• [Task objective]: Transcribe every record exactly as it appears.

• [The records]:
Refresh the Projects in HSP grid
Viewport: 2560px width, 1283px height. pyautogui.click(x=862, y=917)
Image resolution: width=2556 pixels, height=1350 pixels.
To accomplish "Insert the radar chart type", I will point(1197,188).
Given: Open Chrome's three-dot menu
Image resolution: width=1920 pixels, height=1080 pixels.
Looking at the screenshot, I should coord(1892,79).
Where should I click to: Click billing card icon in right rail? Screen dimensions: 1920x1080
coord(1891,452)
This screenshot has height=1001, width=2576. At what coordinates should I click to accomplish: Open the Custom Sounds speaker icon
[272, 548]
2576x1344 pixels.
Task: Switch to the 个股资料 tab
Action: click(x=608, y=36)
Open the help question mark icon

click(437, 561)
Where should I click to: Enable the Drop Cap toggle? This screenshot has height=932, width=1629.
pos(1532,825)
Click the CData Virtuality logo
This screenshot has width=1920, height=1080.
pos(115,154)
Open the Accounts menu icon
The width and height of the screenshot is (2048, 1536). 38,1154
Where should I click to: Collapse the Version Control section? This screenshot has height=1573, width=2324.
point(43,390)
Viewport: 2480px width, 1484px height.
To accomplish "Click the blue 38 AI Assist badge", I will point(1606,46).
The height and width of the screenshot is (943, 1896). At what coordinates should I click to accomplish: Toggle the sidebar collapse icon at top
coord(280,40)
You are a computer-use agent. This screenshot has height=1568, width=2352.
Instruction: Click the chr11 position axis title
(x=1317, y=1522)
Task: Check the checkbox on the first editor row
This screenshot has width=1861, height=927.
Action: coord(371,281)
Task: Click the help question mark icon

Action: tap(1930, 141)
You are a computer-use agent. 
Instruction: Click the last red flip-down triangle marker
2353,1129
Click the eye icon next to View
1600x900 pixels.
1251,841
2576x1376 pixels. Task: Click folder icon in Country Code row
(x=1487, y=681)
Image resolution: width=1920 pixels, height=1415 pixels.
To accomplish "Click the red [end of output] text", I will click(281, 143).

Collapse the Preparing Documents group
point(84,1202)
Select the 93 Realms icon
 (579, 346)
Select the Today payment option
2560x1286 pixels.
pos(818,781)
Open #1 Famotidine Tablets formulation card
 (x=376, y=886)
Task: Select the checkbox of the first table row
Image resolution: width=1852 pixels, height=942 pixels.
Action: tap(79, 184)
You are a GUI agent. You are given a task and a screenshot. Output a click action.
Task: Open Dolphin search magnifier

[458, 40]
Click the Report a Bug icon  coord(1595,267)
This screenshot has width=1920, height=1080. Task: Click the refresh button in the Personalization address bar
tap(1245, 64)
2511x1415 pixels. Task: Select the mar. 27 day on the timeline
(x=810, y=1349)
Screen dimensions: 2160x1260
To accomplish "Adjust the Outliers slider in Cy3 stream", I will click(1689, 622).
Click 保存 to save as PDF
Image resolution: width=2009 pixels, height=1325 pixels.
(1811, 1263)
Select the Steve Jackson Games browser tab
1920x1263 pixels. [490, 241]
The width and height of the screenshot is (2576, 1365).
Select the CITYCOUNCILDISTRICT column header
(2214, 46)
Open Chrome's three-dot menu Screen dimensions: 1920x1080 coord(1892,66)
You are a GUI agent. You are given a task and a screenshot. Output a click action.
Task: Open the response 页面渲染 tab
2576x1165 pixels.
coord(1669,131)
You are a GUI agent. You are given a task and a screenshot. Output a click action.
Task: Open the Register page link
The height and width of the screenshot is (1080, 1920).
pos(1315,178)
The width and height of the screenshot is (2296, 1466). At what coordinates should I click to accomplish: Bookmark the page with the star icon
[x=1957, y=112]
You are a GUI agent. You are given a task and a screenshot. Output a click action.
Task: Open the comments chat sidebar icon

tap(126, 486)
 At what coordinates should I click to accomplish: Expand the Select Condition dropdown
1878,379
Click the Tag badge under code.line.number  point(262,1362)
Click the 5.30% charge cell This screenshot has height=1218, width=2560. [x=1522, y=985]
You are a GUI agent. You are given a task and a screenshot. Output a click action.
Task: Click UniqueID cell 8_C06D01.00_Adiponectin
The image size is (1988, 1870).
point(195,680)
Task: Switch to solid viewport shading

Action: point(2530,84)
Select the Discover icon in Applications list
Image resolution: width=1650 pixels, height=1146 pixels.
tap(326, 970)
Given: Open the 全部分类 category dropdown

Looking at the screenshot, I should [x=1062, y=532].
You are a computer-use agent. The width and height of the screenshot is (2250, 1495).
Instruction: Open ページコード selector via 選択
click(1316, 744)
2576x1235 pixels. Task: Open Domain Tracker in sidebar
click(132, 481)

• [Exercise answer]:
Refresh the Projects in HSP grid
Viewport: 2560px width, 1283px height. pyautogui.click(x=862, y=917)
Image resolution: width=2556 pixels, height=1350 pixels.
To accomplish "Insert the radar chart type", I will point(1197,188).
Given: Open Chrome's three-dot menu
Image resolution: width=1920 pixels, height=1080 pixels.
Looking at the screenshot, I should coord(1892,79).
Where should I click to: Click billing card icon in right rail? Screen dimensions: 1920x1080
coord(1891,452)
This screenshot has height=1001, width=2576. At what coordinates should I click to accomplish: Open the Custom Sounds speaker icon
[272, 548]
2576x1344 pixels.
Task: Switch to the 个股资料 tab
Action: click(x=608, y=36)
Open the help question mark icon

click(437, 561)
Where should I click to: Enable the Drop Cap toggle? This screenshot has height=932, width=1629.
pos(1532,825)
Click the CData Virtuality logo
This screenshot has width=1920, height=1080.
pos(115,154)
Open the Accounts menu icon
The width and height of the screenshot is (2048, 1536). 38,1154
Where should I click to: Collapse the Version Control section? This screenshot has height=1573, width=2324.
point(43,390)
Viewport: 2480px width, 1484px height.
To accomplish "Click the blue 38 AI Assist badge", I will point(1606,46).
The height and width of the screenshot is (943, 1896). At what coordinates should I click to accomplish: Toggle the sidebar collapse icon at top
coord(280,40)
You are a computer-use agent. This screenshot has height=1568, width=2352.
Instruction: Click the chr11 position axis title
(x=1317, y=1522)
Task: Check the checkbox on the first editor row
This screenshot has width=1861, height=927.
Action: coord(371,281)
Task: Click the help question mark icon

Action: tap(1930, 141)
You are a computer-use agent. 
Instruction: Click the last red flip-down triangle marker
2353,1129
Click the eye icon next to View
1600x900 pixels.
1251,841
2576x1376 pixels. Task: Click folder icon in Country Code row
(x=1487, y=681)
Image resolution: width=1920 pixels, height=1415 pixels.
To accomplish "Click the red [end of output] text", I will click(281, 143).

Collapse the Preparing Documents group
point(84,1202)
Select the 93 Realms icon
 (579, 346)
Select the Today payment option
2560x1286 pixels.
pos(818,781)
Open #1 Famotidine Tablets formulation card
 (x=376, y=886)
Task: Select the checkbox of the first table row
Image resolution: width=1852 pixels, height=942 pixels.
Action: tap(79, 184)
You are a GUI agent. You are given a task and a screenshot. Output a click action.
Task: Open Dolphin search magnifier

[458, 40]
Click the Report a Bug icon  coord(1595,267)
This screenshot has width=1920, height=1080. Task: Click the refresh button in the Personalization address bar
tap(1245, 64)
2511x1415 pixels. Task: Select the mar. 27 day on the timeline
(x=810, y=1349)
Screen dimensions: 2160x1260
To accomplish "Adjust the Outliers slider in Cy3 stream", I will click(1689, 622).
Click 保存 to save as PDF
Image resolution: width=2009 pixels, height=1325 pixels.
(1811, 1263)
Select the Steve Jackson Games browser tab
1920x1263 pixels. [490, 241]
The width and height of the screenshot is (2576, 1365).
Select the CITYCOUNCILDISTRICT column header
(2214, 46)
Open Chrome's three-dot menu Screen dimensions: 1920x1080 coord(1892,66)
You are a GUI agent. You are given a task and a screenshot. Output a click action.
Task: Open the response 页面渲染 tab
2576x1165 pixels.
coord(1669,131)
You are a GUI agent. You are given a task and a screenshot. Output a click action.
Task: Open the Register page link
The height and width of the screenshot is (1080, 1920).
pos(1315,178)
The width and height of the screenshot is (2296, 1466). At what coordinates should I click to accomplish: Bookmark the page with the star icon
[x=1957, y=112]
You are a GUI agent. You are given a task and a screenshot. Output a click action.
Task: Open the comments chat sidebar icon

tap(126, 486)
 At what coordinates should I click to accomplish: Expand the Select Condition dropdown
1878,379
Click the Tag badge under code.line.number  point(262,1362)
Click the 5.30% charge cell This screenshot has height=1218, width=2560. [x=1522, y=985]
You are a GUI agent. You are given a task and a screenshot. Output a click action.
Task: Click UniqueID cell 8_C06D01.00_Adiponectin
The image size is (1988, 1870).
point(195,680)
Task: Switch to solid viewport shading

Action: point(2530,84)
Select the Discover icon in Applications list
Image resolution: width=1650 pixels, height=1146 pixels.
tap(326, 970)
Given: Open the 全部分类 category dropdown

Looking at the screenshot, I should [x=1062, y=532].
You are a computer-use agent. The width and height of the screenshot is (2250, 1495).
Instruction: Open ページコード selector via 選択
click(1316, 744)
2576x1235 pixels. Task: Open Domain Tracker in sidebar
click(132, 481)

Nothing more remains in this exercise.